Increasing studies have demonstrated the important roles of circular RNAs (circRNAs) in human malignancies. Nevertheless, the molecular mechanisms and functions of circRNAs in hepatocellular carcinoma (HCC) are still not fully understood. In the present study, we evaluated circ_0021093 expression in 82 pairs of HCC tissues and 5 cell lines by qRT-PCR. The clinical implications of circ_0021093 were evaluated. In addition, the viability, apoptosis, migration and invasion capacities of different HCC cells were evaluated by gain-/loss-of-function experiments. Target prediction and dual-luciferase reporter experiments were performed to identify the molecular mechanisms of circ_0021093. Upregulation of circ_0021093 was found in HCC tumor samples and cells.

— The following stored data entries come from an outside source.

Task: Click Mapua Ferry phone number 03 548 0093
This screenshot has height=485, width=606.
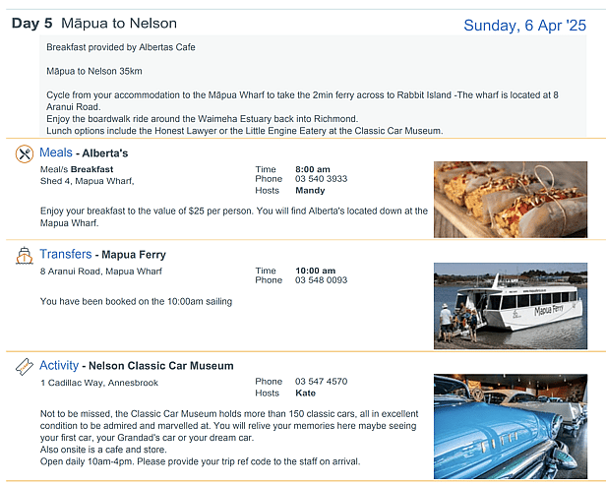Action: pyautogui.click(x=321, y=280)
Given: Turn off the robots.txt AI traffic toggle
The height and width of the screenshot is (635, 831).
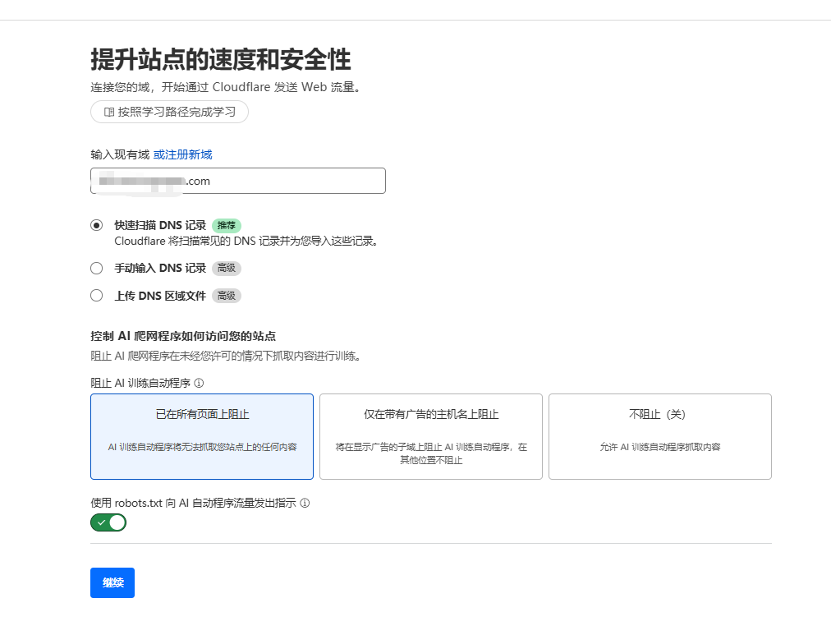Looking at the screenshot, I should (108, 522).
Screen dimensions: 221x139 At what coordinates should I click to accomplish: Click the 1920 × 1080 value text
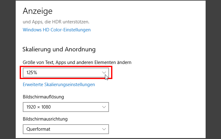(38, 107)
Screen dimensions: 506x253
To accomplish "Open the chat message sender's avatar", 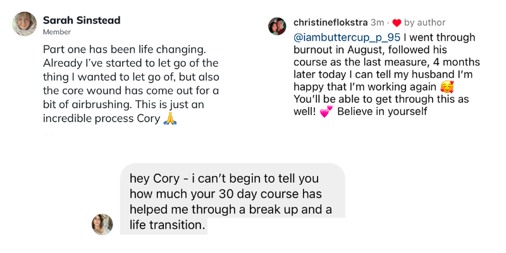I will (x=102, y=224).
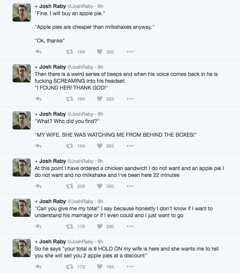This screenshot has height=273, width=240.
Task: Open the @JoshRaby handle on the last tweet
Action: tap(80, 241)
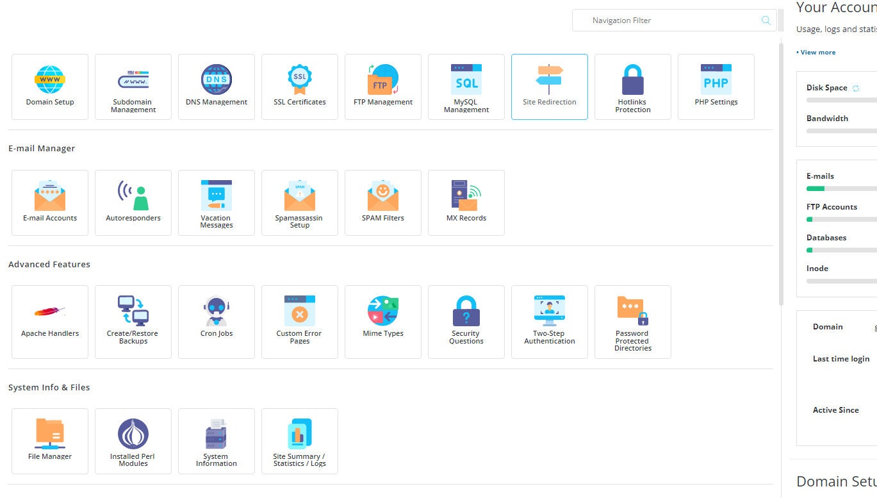Open E-mail Accounts
Image resolution: width=877 pixels, height=498 pixels.
49,203
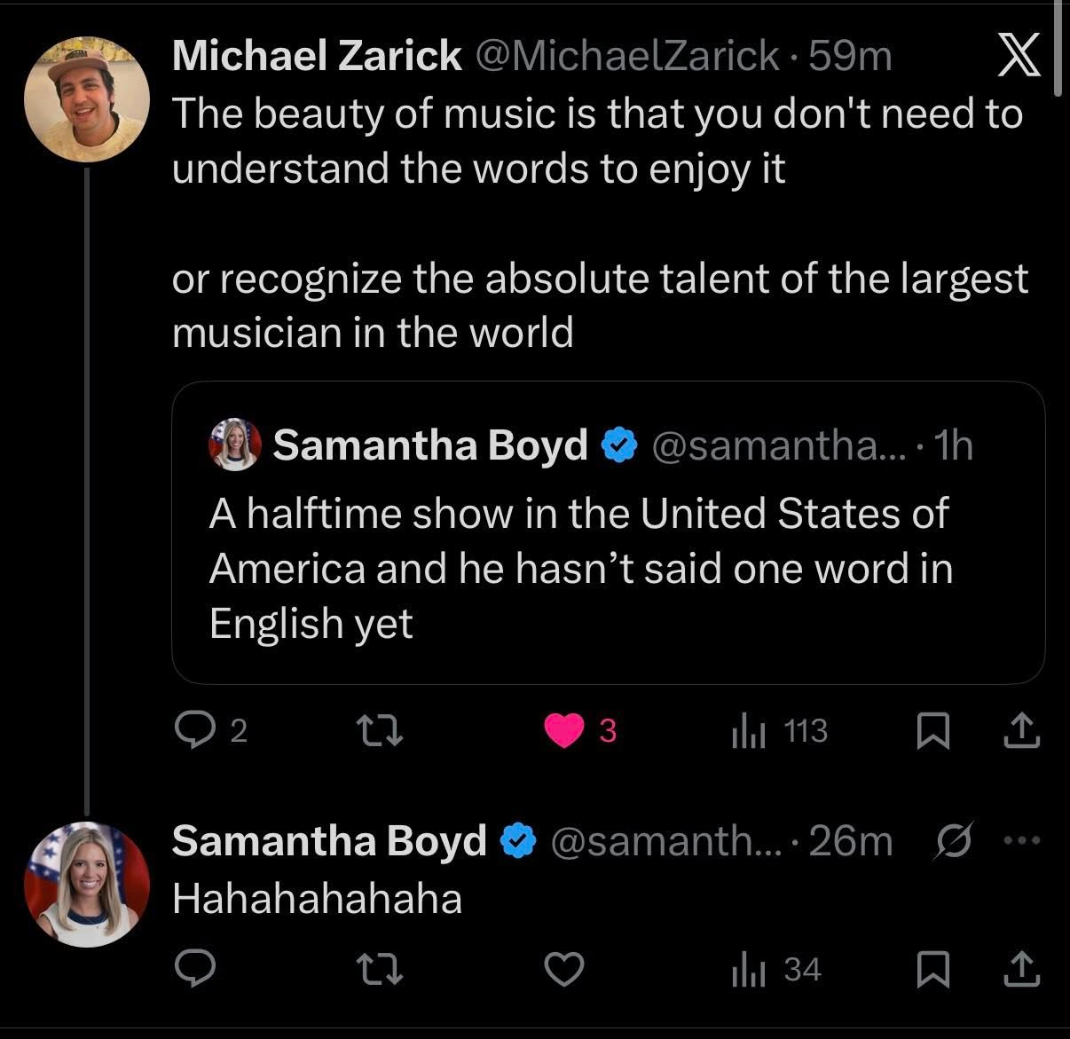Click the Grok icon on Samantha's reply
Screen dimensions: 1070x1039
pos(955,840)
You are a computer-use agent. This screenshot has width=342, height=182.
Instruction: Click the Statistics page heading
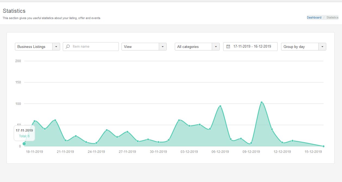[x=14, y=11]
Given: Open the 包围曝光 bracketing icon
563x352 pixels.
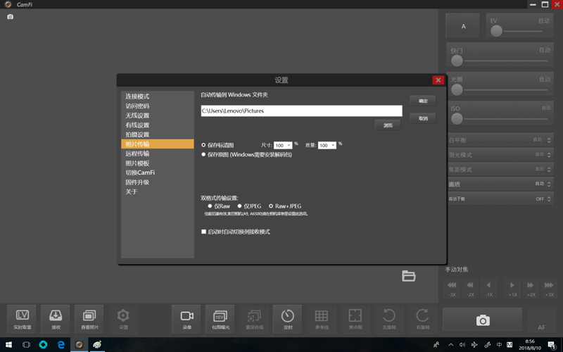Looking at the screenshot, I should coord(220,318).
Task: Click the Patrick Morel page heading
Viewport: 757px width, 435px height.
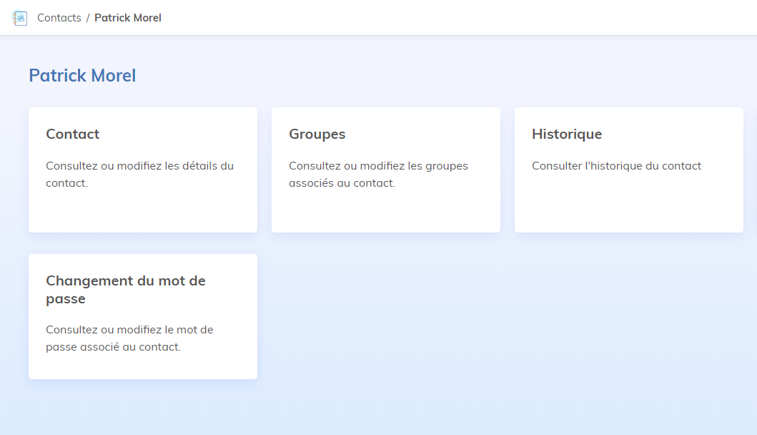Action: 82,75
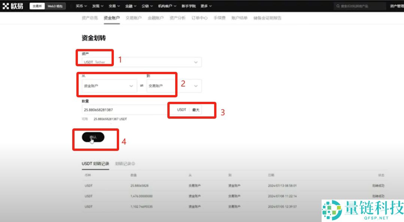Screen dimensions: 404x222
Task: Switch to Web3 钱包 mode
Action: (x=54, y=6)
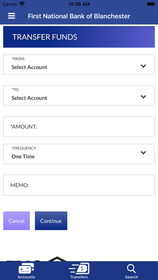The width and height of the screenshot is (158, 280).
Task: Tap the Accounts card icon
Action: (26, 269)

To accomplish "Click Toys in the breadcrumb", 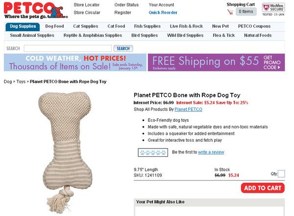I will click(x=21, y=82).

Additionally, upregulated circ_0021093 was related to adverse clinical characteristics and an unfavorable prognosis. Furthermore, downregulated circ_0021093 attenuated cell growth, migration and invasion but increased cell apoptosis. By contrast, ectopically expressed circ_0021093 enhanced the abovementioned malignant biological behaviors. For mechanism exploration, circ_0021093 sponges of miR-766-3p were used in HCC cells. In addition, we found that metastasis-associated protein 3 (MTA3) was a direct target of miR-766-3p and that the oncogenic function of circ_0021093 was partly dependent on the miR-766-3p/MTA3 axis according to rescue assays. In conclusion, the circ_0021093/miR-766-3p/MTA3 regulatory axis may be an effective therapeutic target for HCC.